▶ **What is needed**:
Reproduce exactly, from the data that follows, the line with "Given: Click the phrase 'actual annual sales'", the line with "Image resolution: width=1500", and every line that lies between them.

▶ **Input data**:
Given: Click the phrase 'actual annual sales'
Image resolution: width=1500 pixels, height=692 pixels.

==

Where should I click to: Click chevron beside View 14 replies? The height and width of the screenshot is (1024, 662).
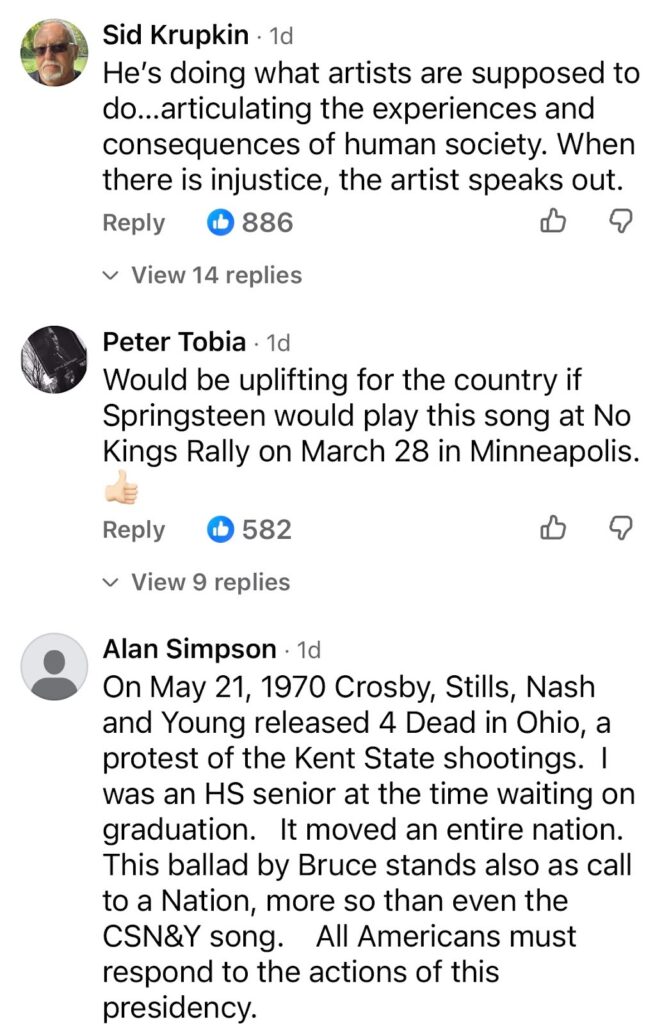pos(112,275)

* * *

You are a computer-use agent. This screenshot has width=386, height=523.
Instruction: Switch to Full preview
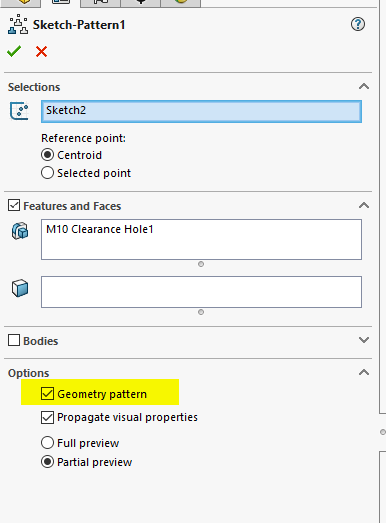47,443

▶ **Solution for this problem**:
Given: Click the phrase 'actual annual sales'
Image resolution: width=1500 pixels, height=692 pixels.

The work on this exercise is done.